• **課題内容**
保育園の登園自粛についての抜粋から、「政府が全国一斉休校を要請した」で始まり「粛を行うなど、様々な動きがあるようです。」で終わる部分を、「粛を行うなど、様々な動きがあるようです。」も含めて一字一句そのまま書き写してください。

• **提示された抜粋**
------------------------------------------------
見出し画像

【#008】一斉休校に伴う保育園登園自粛要請について思うこと

 こんにちは、としです。先日、Yahoo!ニュースで以下の記事が目に飛び込んできました。

 政府が全国一斉休校を要請したとき、私は真っ先に「病院現場が回らなくなるのでは」と思いましたが、当然、保育の現場にも影響が出ています。

 全国一斉休校が発表されたとき、厚生労働省は「保育園は引き続き開園する」と方針を出しました。しかし、保育士の中には、一斉休校の対象になる子供を抱えている家庭が多く、保育士確保することが困難になったので、自治体がやむなく登園自粛を要請している格好です。

 この件については、全国的な困難が出ているのは国の責任であり、自治体も保育施設も被害者であると思います。ただ、ニュースの記事を読んで気になったことは、登園自粛を行う対象を限定して、自治体が要請を行っている点です。

 ニュース記事によれば、ある自治体では、
  ①育児休業中
  ②仕事を休んでいる
  ③就労以外の認定理由で保育施設を利用

 の利用者に対して登園自粛を要請したそうです。

 また、自治体から一斉に文書が出ていない状況でも、保育施設によっては、産休・育休中の家庭に、個別に登園自粛を行うなど、様々な動きがあるようです。

 保育園に子供を預けている家庭は、理由は違えど、自治体から「保育の必要性がある」と判断された家庭です。その上で、一部の利用者に対して登園自粛を自治体が要請するということは、「登園自粛を要請した利用者は、他の利用者に比べて保育の必要性が低い」という自治体の姿勢の現れだと思います。
------------------------------------------------
• **表示された記録**
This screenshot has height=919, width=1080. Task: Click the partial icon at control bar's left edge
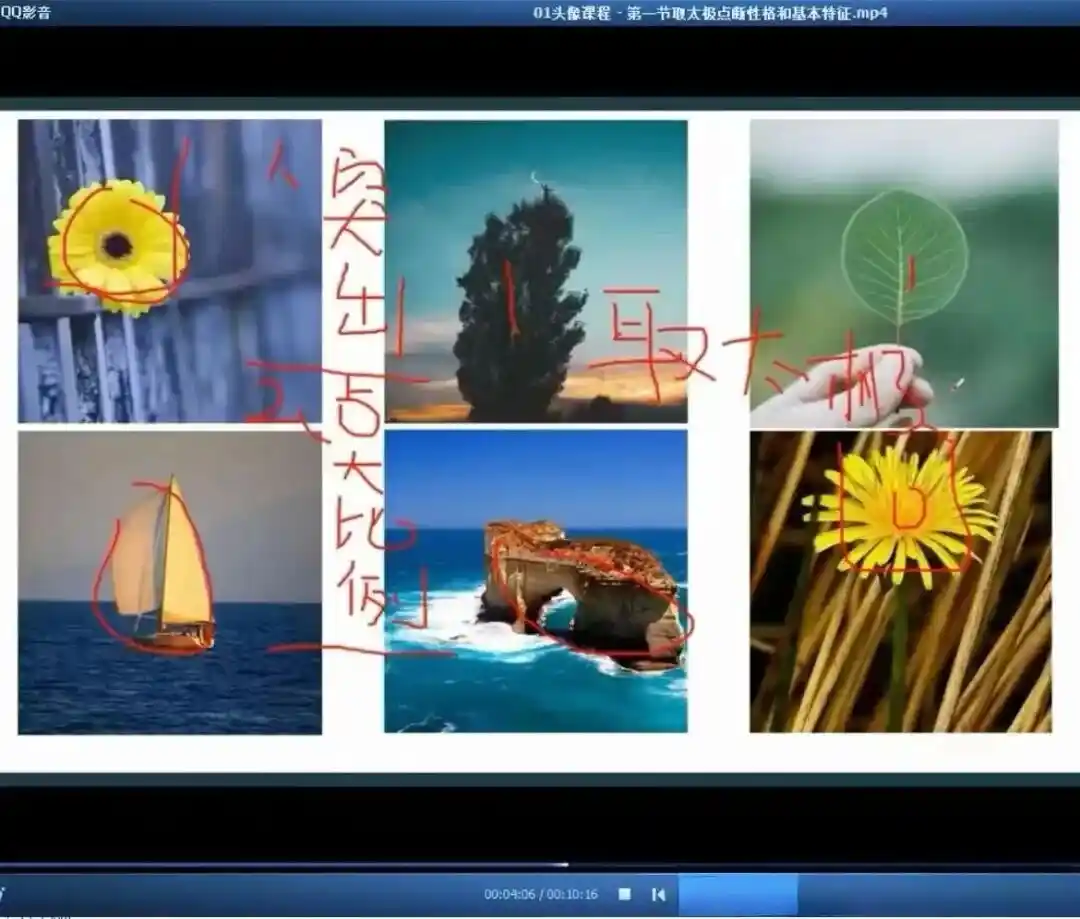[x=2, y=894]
------------------------------------------------
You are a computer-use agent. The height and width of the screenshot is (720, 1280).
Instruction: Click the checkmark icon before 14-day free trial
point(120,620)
------------------------------------------------
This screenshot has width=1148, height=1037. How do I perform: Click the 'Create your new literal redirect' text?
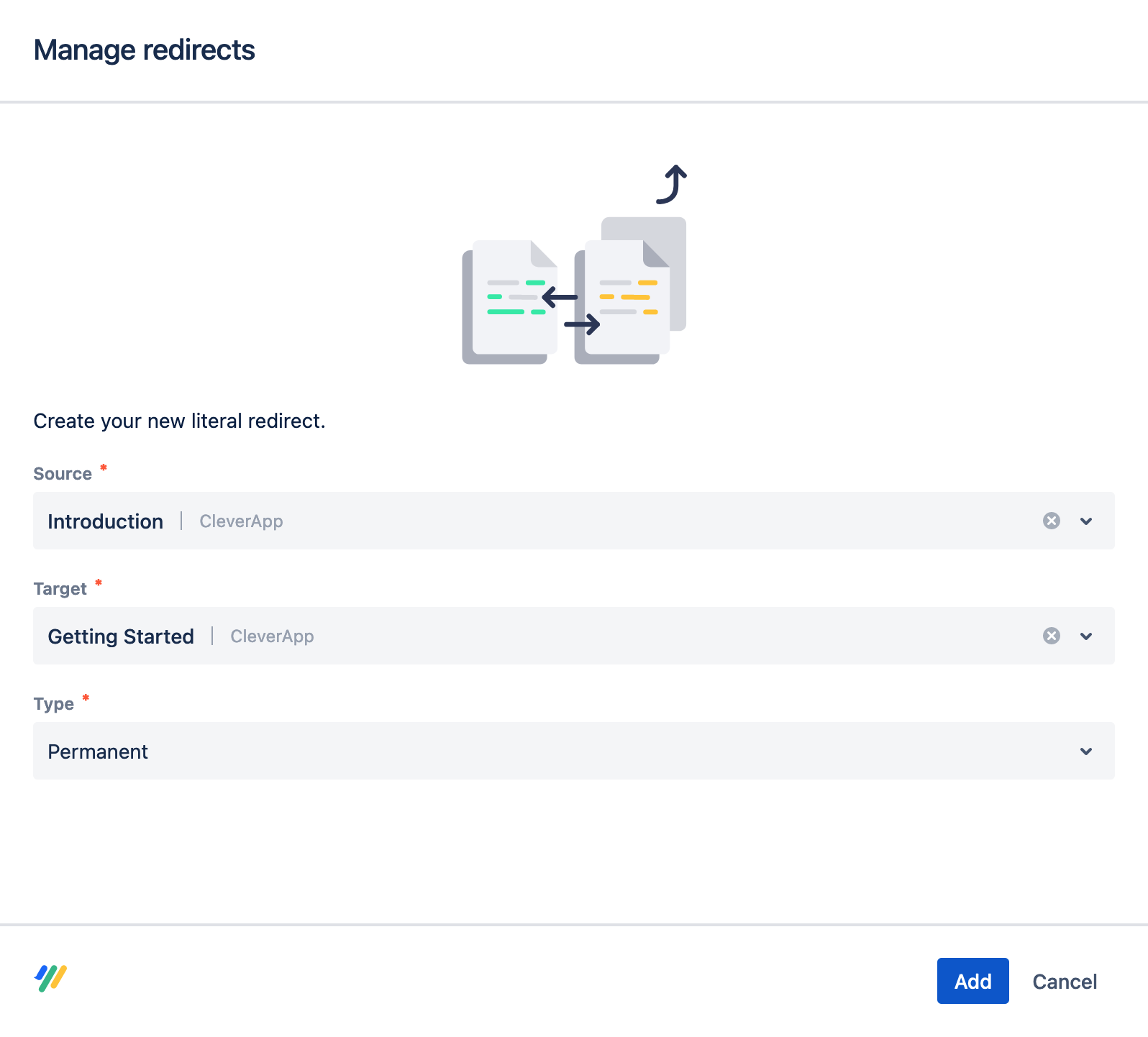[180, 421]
------------------------------------------------
• **解答**
政府が全国一斉休校を要請したとき、私は真っ先に「病院現場が回らなくなるのでは」と思いましたが、当然、保育の現場にも影響が出ています。

 全国一斉休校が発表されたとき、厚生労働省は「保育園は引き続き開園する」と方針を出しました。しかし、保育士の中には、一斉休校の対象になる子供を抱えている家庭が多く、保育士確保することが困難になったので、自治体がやむなく登園自粛を要請している格好です。

 この件については、全国的な困難が出ているのは国の責任であり、自治体も保育施設も被害者であると思います。ただ、ニュースの記事を読んで気になったことは、登園自粛を行う対象を限定して、自治体が要請を行っている点です。

 ニュース記事によれば、ある自治体では、
  ①育児休業中
  ②仕事を休んでいる
  ③就労以外の認定理由で保育施設を利用

 の利用者に対して登園自粛を要請したそうです。

 また、自治体から一斉に文書が出ていない状況でも、保育施設によっては、産休・育休中の家庭に、個別に登園自粛を行うなど、様々な動きがあるようです。